DATA TO USE:
• • • • • • •

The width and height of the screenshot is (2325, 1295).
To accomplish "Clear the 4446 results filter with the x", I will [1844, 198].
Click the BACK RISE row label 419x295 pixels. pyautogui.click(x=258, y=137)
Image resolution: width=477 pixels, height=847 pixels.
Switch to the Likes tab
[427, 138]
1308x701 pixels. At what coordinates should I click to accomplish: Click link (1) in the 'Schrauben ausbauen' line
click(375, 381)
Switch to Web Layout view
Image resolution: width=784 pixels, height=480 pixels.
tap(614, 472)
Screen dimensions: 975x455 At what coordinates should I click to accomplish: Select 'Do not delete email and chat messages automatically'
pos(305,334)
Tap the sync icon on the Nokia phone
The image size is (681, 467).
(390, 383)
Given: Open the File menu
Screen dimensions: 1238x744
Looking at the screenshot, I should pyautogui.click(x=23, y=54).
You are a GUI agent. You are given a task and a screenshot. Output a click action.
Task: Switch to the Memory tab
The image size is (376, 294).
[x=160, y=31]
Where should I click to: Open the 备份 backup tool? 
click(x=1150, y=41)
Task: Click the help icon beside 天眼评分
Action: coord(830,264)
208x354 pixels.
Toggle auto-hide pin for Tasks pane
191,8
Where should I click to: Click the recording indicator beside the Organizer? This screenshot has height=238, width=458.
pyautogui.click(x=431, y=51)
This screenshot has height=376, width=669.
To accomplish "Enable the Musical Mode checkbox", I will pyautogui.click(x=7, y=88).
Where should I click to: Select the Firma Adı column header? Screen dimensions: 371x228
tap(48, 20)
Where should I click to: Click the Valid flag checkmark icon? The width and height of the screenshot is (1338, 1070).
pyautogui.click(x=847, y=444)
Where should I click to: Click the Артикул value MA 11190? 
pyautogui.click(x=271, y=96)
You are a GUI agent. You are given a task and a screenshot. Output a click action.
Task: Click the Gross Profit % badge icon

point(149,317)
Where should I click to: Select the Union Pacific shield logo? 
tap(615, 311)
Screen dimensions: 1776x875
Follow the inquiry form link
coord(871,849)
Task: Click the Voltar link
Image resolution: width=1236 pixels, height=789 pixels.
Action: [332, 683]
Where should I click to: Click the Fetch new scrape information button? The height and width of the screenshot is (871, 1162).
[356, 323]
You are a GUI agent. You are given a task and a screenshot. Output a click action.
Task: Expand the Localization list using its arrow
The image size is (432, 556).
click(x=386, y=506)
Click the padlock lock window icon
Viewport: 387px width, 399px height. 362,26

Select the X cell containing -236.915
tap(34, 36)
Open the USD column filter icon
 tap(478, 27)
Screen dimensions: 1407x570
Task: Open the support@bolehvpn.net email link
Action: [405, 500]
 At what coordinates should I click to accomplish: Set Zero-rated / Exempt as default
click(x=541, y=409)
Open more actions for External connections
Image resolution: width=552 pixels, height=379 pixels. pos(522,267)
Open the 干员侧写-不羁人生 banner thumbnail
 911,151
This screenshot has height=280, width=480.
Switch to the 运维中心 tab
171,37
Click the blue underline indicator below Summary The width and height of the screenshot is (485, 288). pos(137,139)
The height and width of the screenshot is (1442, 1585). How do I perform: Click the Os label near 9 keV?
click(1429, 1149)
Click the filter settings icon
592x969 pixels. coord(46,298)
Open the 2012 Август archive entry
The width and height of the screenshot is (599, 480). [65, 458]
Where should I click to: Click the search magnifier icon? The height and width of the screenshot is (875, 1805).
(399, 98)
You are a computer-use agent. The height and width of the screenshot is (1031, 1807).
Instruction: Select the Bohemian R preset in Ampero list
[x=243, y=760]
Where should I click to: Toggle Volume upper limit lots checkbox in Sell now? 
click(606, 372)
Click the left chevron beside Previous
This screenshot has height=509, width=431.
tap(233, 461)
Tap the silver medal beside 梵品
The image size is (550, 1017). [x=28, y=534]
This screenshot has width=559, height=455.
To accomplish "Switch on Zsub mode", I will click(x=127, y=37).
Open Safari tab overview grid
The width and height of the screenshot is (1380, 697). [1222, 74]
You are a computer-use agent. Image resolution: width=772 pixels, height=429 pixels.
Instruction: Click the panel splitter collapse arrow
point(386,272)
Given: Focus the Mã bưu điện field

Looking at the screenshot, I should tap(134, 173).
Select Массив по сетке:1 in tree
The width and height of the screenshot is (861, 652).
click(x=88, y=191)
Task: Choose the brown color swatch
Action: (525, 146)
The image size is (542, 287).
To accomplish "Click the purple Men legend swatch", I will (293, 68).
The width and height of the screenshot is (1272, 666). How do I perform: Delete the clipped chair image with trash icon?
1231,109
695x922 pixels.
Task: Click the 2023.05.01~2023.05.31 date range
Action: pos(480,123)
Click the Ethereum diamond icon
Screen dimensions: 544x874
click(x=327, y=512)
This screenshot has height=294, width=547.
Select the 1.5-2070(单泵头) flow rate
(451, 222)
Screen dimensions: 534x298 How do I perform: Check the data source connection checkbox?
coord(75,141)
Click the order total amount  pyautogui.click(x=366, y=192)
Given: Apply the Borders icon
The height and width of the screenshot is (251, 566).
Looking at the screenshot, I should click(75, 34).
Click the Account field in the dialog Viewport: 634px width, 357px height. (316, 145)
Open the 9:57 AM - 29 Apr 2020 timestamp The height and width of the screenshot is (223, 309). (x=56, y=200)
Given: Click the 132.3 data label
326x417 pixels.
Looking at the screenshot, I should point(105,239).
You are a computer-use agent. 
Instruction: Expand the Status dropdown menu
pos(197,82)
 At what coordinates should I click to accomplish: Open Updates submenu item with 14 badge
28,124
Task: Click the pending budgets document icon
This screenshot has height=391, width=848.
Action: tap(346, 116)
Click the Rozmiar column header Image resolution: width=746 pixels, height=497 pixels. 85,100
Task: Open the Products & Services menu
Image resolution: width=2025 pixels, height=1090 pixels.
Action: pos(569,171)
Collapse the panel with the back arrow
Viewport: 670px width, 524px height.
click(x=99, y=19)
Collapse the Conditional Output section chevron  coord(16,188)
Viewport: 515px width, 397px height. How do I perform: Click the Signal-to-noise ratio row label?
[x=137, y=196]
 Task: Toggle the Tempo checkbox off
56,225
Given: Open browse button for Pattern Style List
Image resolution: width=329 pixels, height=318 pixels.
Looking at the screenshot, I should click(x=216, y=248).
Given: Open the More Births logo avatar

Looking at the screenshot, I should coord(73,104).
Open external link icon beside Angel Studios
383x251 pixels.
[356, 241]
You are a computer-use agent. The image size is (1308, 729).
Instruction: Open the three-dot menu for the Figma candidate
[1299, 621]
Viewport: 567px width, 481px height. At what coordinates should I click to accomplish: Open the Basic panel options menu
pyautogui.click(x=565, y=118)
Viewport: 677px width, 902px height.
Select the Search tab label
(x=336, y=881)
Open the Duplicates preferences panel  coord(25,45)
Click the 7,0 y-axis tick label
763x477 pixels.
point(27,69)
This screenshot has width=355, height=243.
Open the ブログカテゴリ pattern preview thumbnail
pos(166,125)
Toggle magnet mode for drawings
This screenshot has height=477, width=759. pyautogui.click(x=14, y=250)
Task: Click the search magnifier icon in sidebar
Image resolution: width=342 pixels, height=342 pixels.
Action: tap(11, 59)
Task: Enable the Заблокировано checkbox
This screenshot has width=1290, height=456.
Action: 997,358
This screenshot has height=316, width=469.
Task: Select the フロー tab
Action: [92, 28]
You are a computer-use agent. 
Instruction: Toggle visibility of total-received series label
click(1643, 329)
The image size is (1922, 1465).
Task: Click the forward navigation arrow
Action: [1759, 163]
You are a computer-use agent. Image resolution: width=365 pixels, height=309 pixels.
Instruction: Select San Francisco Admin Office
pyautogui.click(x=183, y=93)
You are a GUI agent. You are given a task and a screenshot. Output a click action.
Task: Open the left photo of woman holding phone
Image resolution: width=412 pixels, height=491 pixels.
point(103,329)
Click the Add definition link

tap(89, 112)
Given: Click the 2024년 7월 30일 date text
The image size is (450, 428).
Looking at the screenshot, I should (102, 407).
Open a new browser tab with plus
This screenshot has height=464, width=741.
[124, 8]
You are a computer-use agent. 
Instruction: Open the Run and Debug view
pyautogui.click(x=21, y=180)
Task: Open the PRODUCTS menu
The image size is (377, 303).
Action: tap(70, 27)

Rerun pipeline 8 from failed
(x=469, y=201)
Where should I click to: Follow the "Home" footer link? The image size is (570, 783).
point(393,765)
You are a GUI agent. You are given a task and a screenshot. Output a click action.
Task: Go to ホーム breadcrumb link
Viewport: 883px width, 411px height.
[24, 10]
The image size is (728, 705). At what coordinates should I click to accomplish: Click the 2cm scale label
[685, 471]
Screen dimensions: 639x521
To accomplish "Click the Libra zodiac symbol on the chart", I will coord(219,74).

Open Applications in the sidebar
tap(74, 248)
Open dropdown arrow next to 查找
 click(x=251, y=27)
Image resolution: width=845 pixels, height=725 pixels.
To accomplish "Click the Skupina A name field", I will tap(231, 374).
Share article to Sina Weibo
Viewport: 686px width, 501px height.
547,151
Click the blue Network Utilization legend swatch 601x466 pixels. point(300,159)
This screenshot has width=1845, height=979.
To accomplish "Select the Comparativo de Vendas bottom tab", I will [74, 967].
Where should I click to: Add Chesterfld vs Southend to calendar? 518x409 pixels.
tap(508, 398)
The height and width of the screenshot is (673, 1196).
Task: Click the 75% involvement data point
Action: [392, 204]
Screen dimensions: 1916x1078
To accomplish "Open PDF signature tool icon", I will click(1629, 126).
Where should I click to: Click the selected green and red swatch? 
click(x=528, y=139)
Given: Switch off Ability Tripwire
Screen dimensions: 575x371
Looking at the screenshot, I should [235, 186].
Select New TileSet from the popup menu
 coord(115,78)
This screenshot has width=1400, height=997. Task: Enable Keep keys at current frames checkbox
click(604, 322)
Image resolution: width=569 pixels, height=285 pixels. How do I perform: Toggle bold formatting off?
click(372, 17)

• • • • • • •

Convert the rows into a JSON list of strings with one string per line, omitting blank lines. Begin at the line that contains "Open the 9:57" and stop after the line that contains "(x=336, y=881)".

SOLUTION:
[
  "Open the 9:57 AM - 29 Apr 2020 timestamp The height and width of the screenshot is (223, 309). (x=56, y=200)",
  "Given: Click the 132.3 data label",
  "326x417 pixels.",
  "Looking at the screenshot, I should point(105,239).",
  "You are a computer-use agent. ",
  "Instruction: Expand the Status dropdown menu",
  "pos(197,82)",
  " At what coordinates should I click to accomplish: Open Updates submenu item with 14 badge",
  "28,124",
  "Task: Click the pending budgets document icon",
  "This screenshot has height=391, width=848.",
  "Action: tap(346, 116)",
  "Click the Rozmiar column header Image resolution: width=746 pixels, height=497 pixels. 85,100",
  "Task: Open the Products & Services menu",
  "Image resolution: width=2025 pixels, height=1090 pixels.",
  "Action: pos(569,171)",
  "Collapse the panel with the back arrow",
  "Viewport: 670px width, 524px height.",
  "click(x=99, y=19)",
  "Collapse the Conditional Output section chevron  coord(16,188)",
  "Viewport: 515px width, 397px height. How do I perform: Click the Signal-to-noise ratio row label?",
  "[x=137, y=196]",
  " Task: Toggle the Tempo checkbox off",
  "56,225",
  "Given: Open browse button for Pattern Style List",
  "Image resolution: width=329 pixels, height=318 pixels.",
  "Looking at the screenshot, I should click(x=216, y=248).",
  "Given: Open the More Births logo avatar",
  "Looking at the screenshot, I should coord(73,104).",
  "Open external link icon beside Angel Studios",
  "383x251 pixels.",
  "[356, 241]",
  "You are a computer-use agent. The image size is (1308, 729).",
  "Instruction: Open the three-dot menu for the Figma candidate",
  "[1299, 621]",
  "Viewport: 567px width, 481px height. At what coordinates should I click to accomplish: Open the Basic panel options menu",
  "pyautogui.click(x=565, y=118)",
  "Viewport: 677px width, 902px height.",
  "Select the Search tab label",
  "(x=336, y=881)"
]